---------- The records ----------

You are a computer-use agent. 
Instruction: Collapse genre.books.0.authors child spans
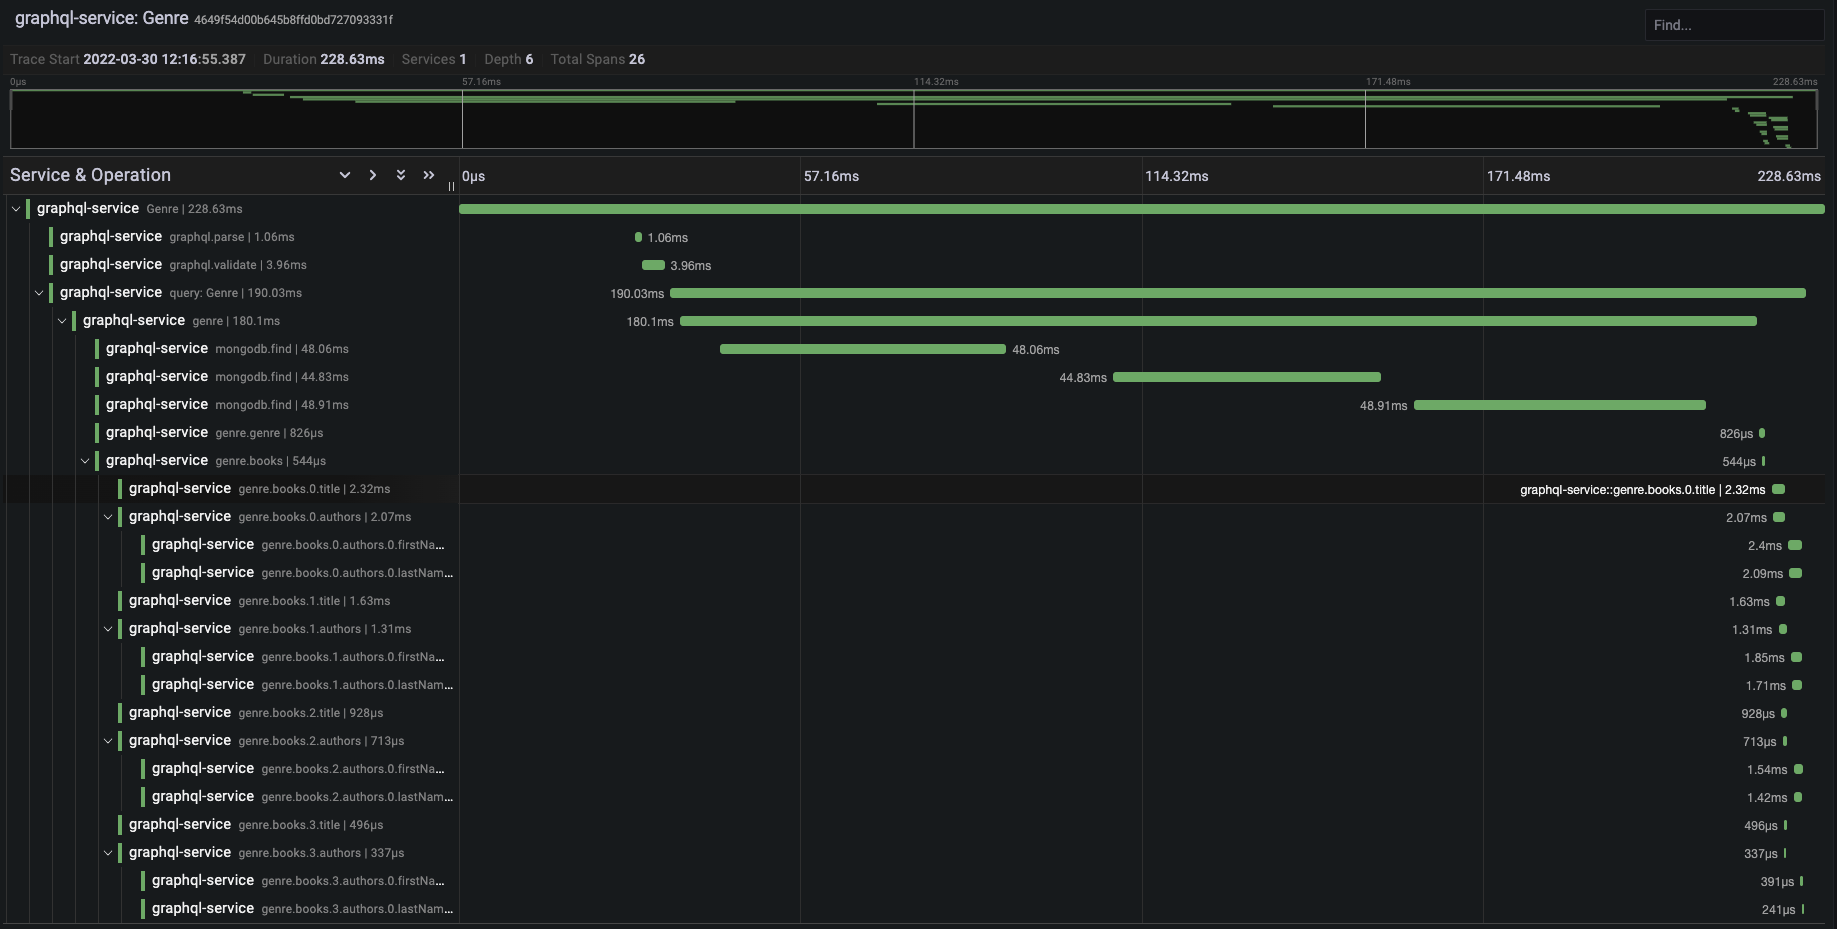pos(108,517)
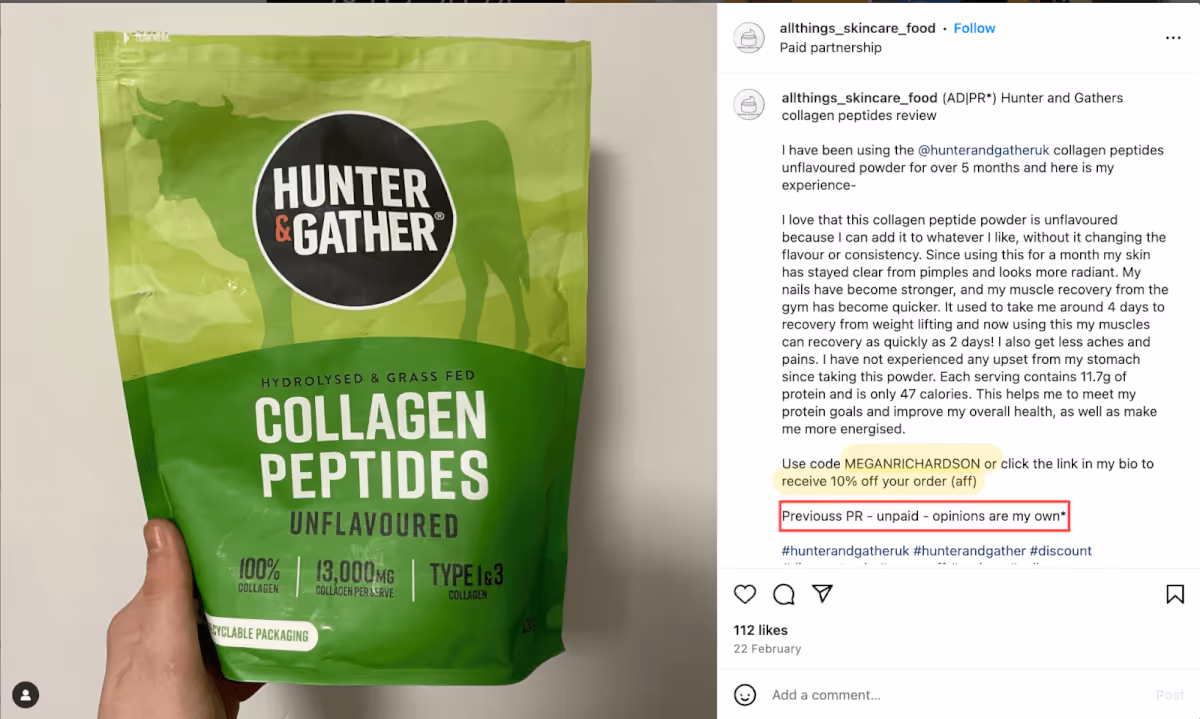View the 112 likes list
1200x719 pixels.
tap(760, 630)
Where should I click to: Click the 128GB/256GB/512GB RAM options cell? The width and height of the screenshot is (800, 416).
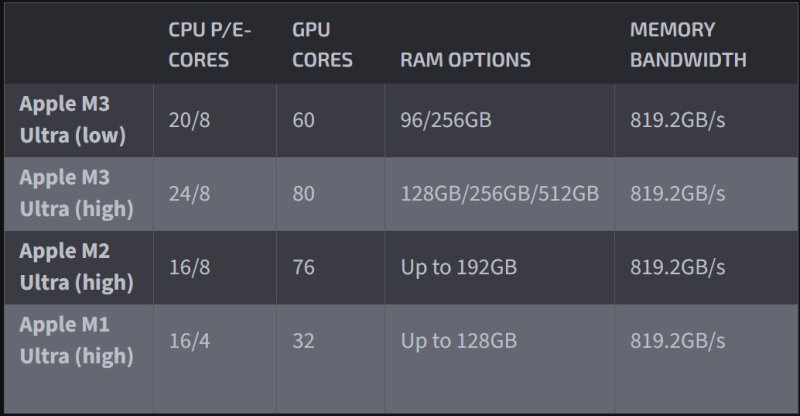(x=499, y=193)
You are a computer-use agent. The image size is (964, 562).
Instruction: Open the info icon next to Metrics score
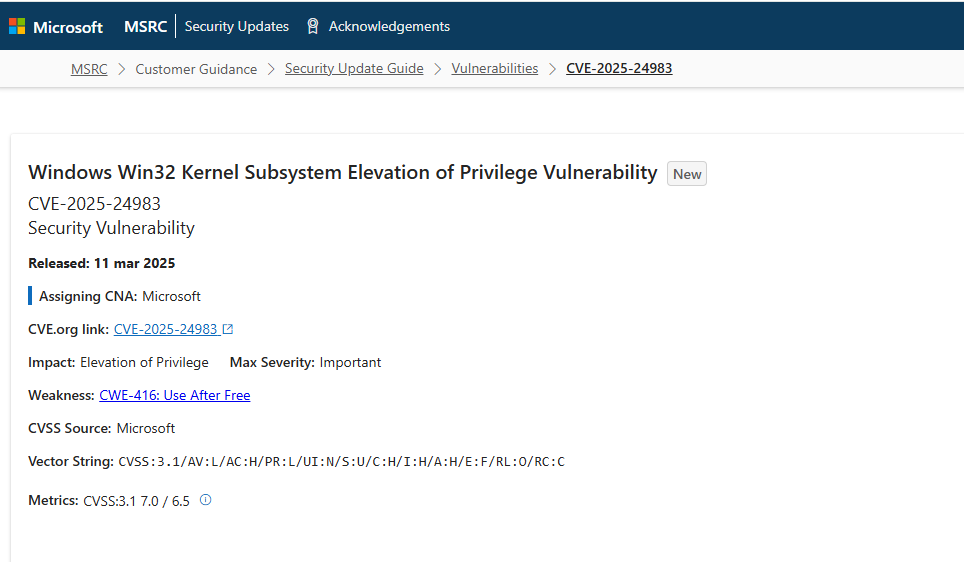coord(206,500)
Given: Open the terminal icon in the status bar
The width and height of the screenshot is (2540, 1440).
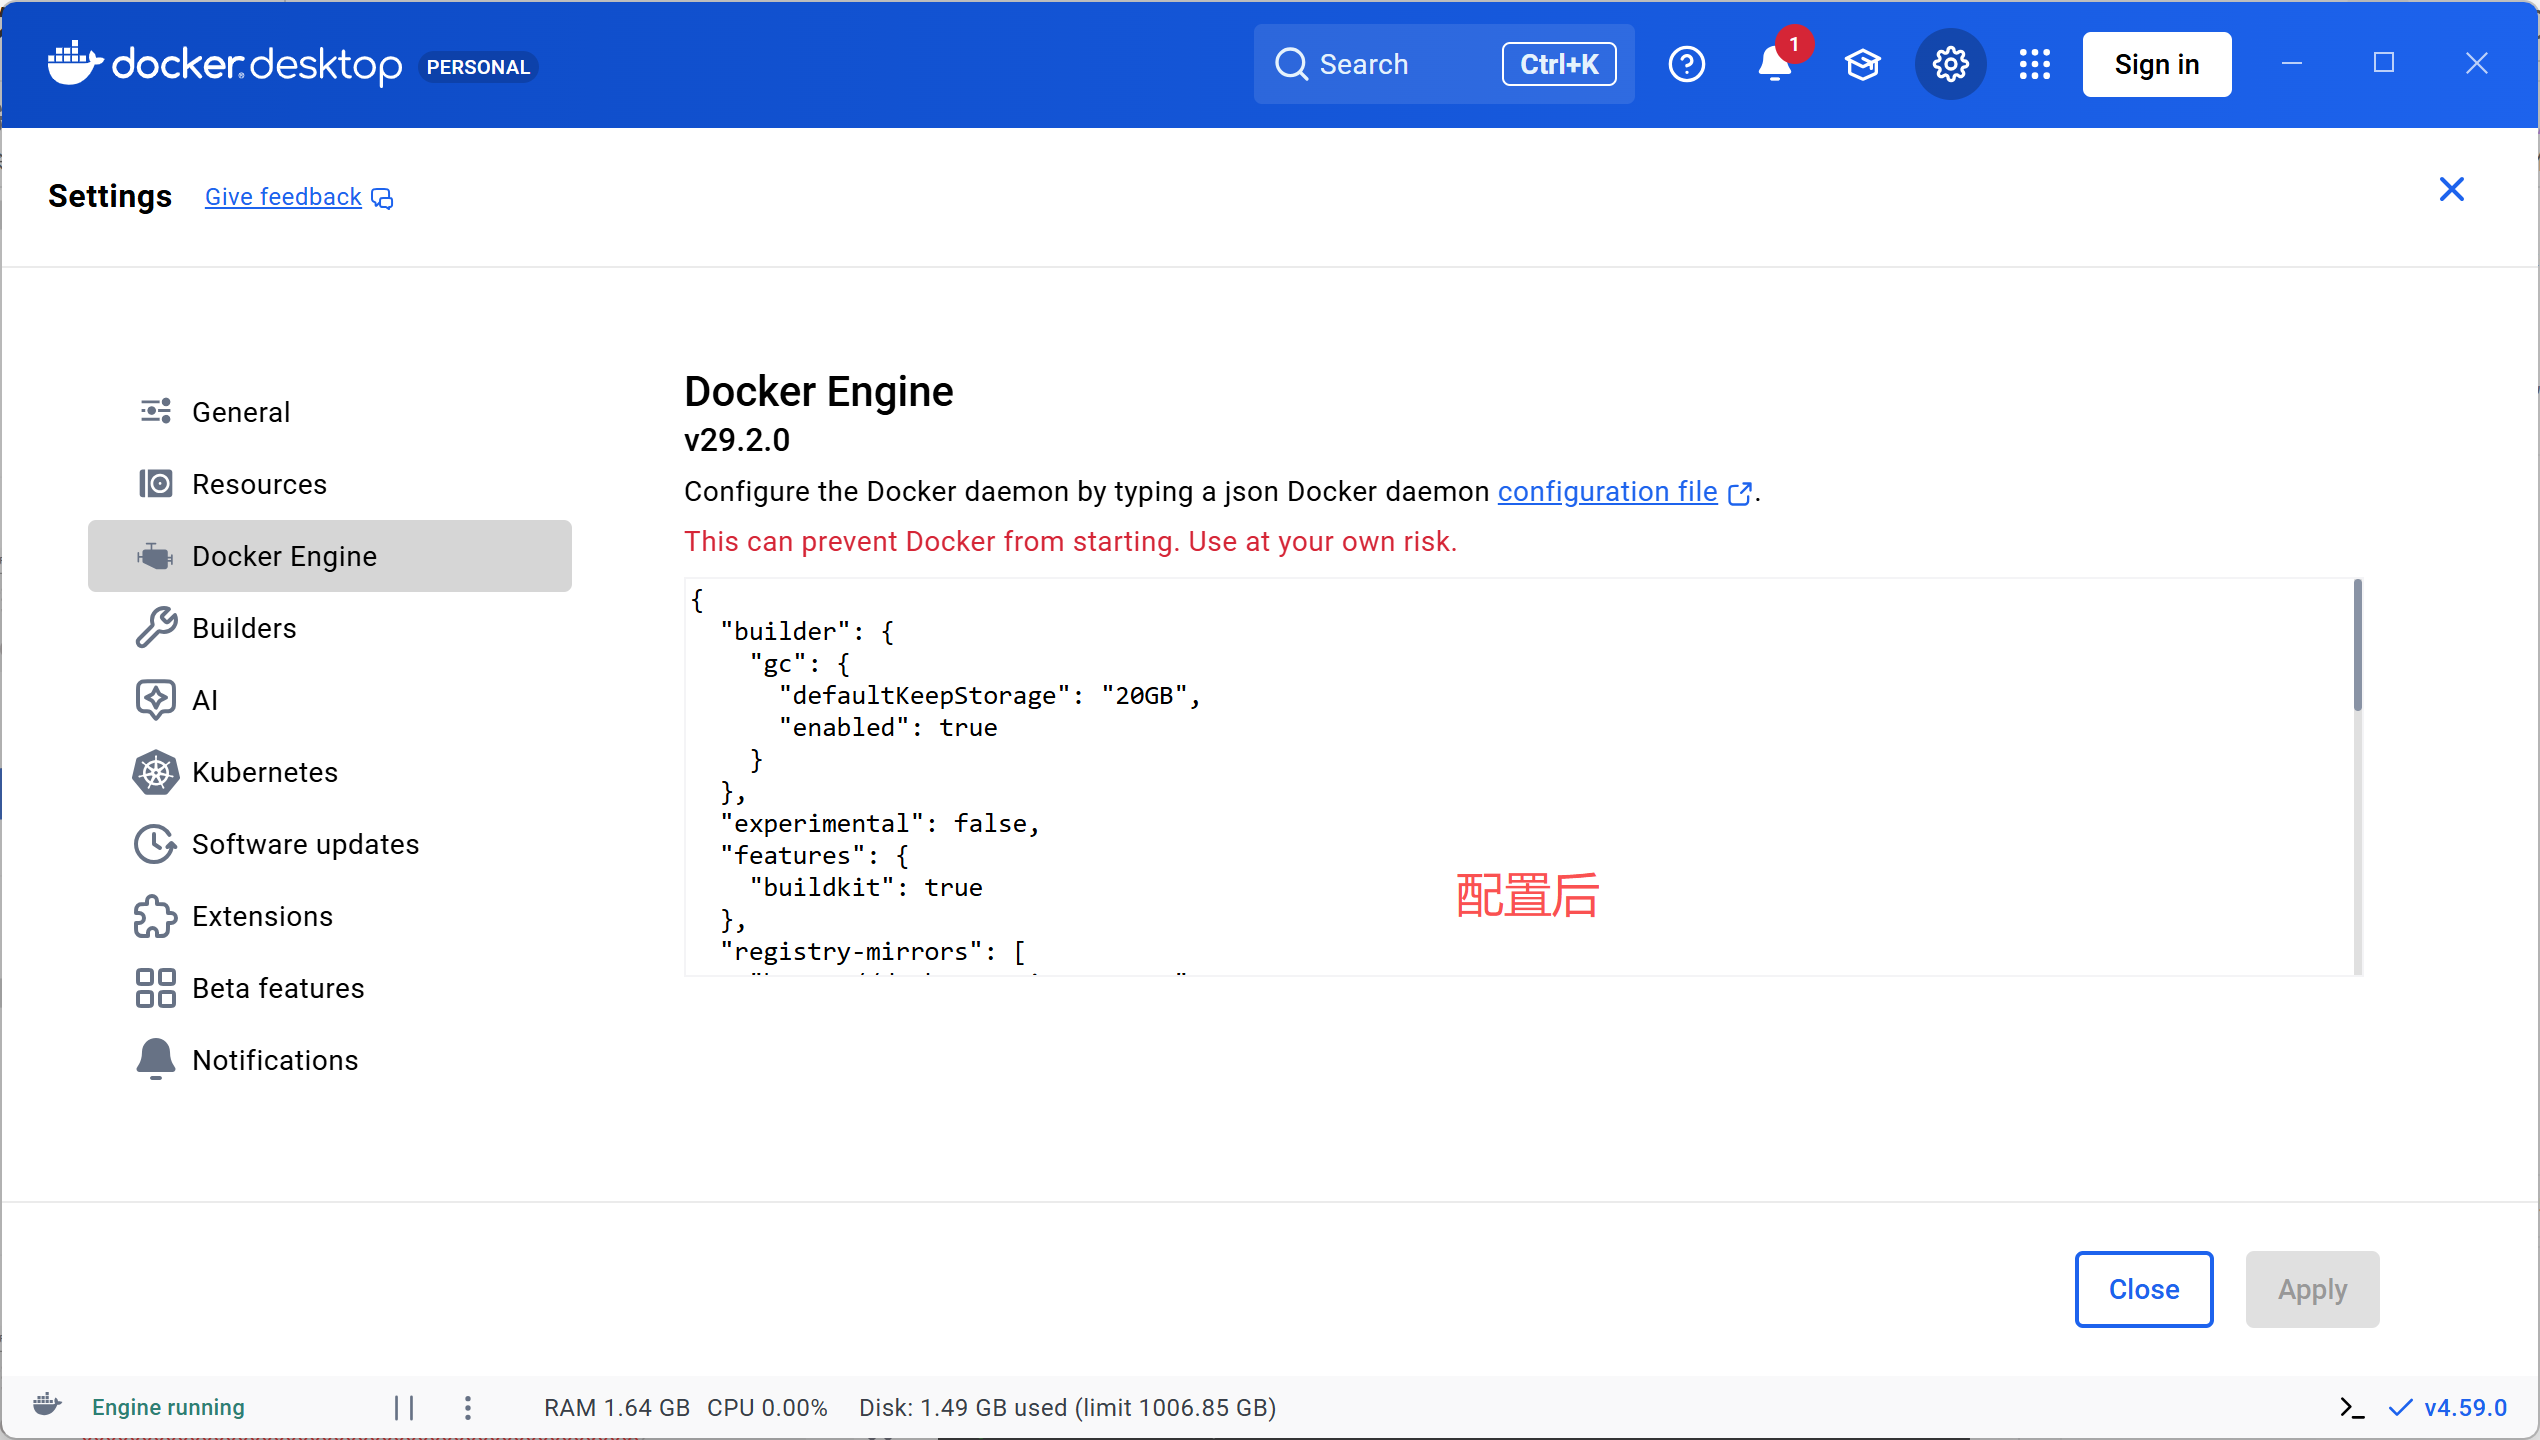Looking at the screenshot, I should 2351,1408.
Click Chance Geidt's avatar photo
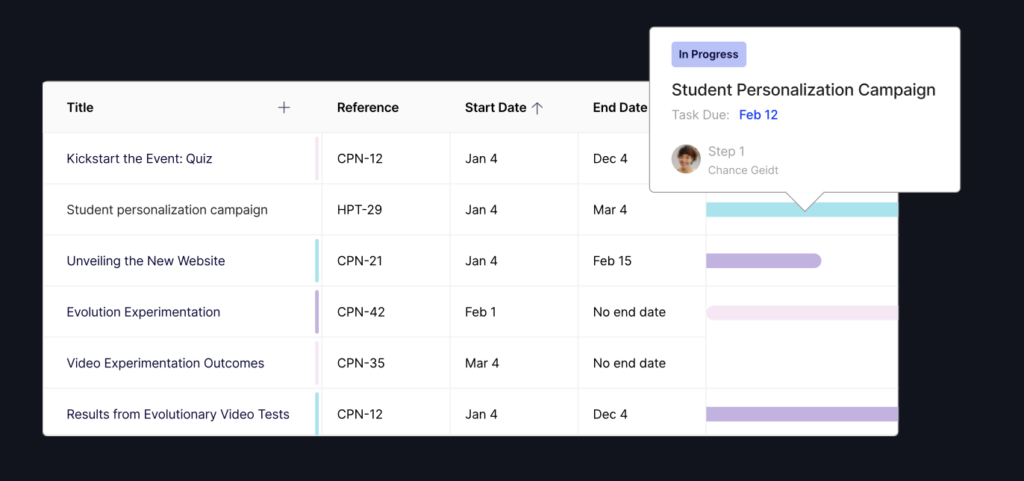Image resolution: width=1024 pixels, height=481 pixels. [686, 159]
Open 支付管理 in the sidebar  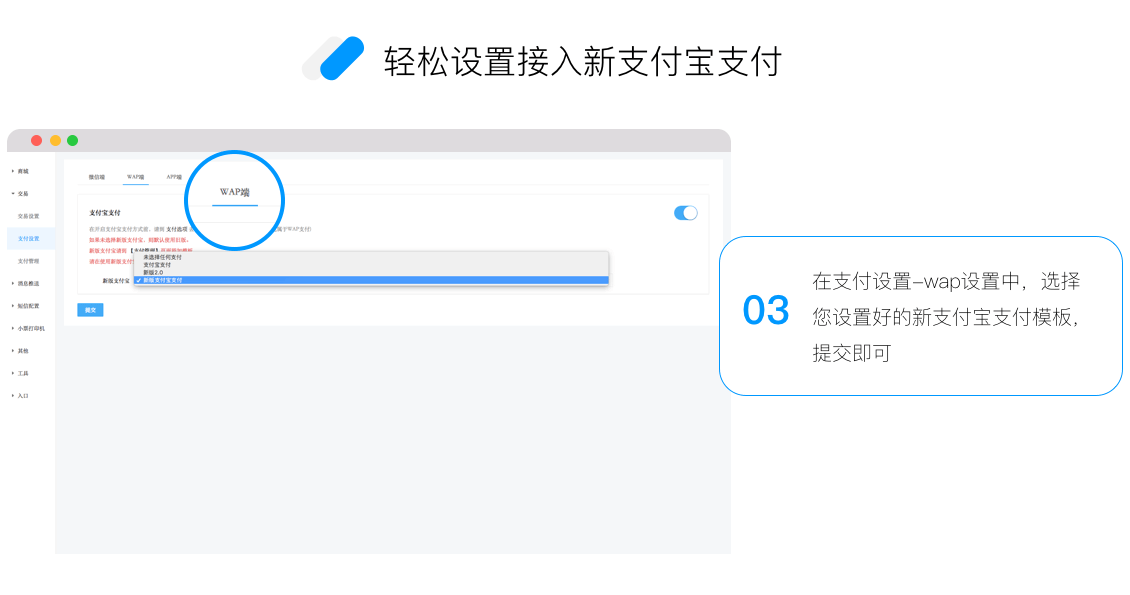pyautogui.click(x=29, y=261)
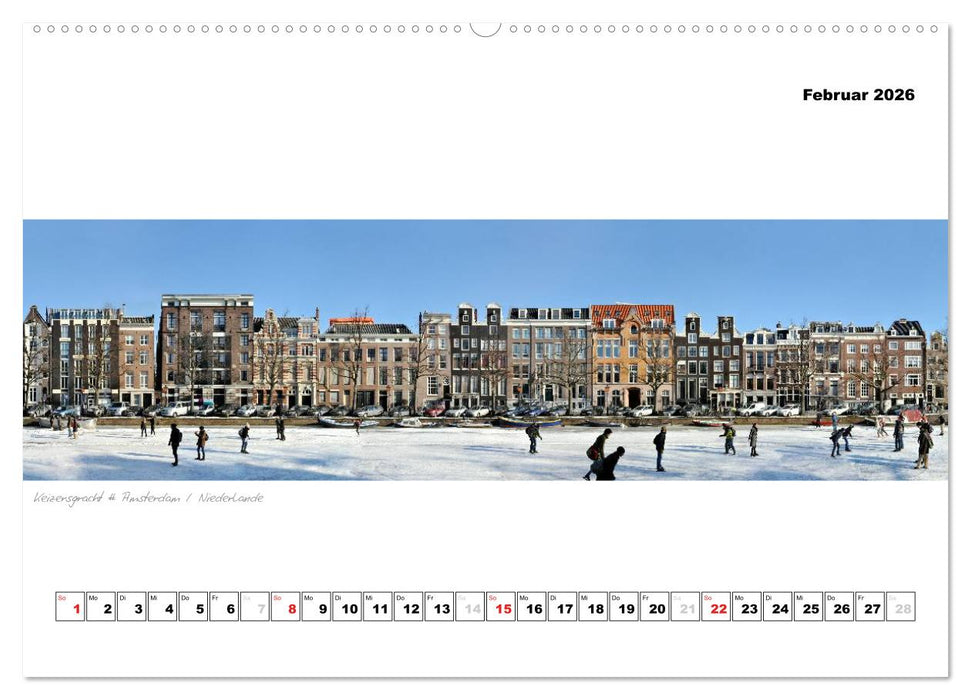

----------

Format the data from the line containing "Where should I" through the line containing "Looking at the" as a JSON list of strings with one string per line. Skip blank lines and leave the pictures out.

> _Problem solution_:
[
  "Where should I click to: Click the 128GB/256GB/512GB RAM options cell? The width and height of the screenshot is (800, 416).",
  "(x=499, y=193)",
  "You are a computer-use agent. The image size is (964, 562).",
  "Instruction: Open the info icon next to Metrics score",
  "coord(206,500)",
  "Given: Open the terminal icon in the status bar",
  "The width and height of the screenshot is (2540, 1440).",
  "Looking at the screenshot, I should 2351,1408."
]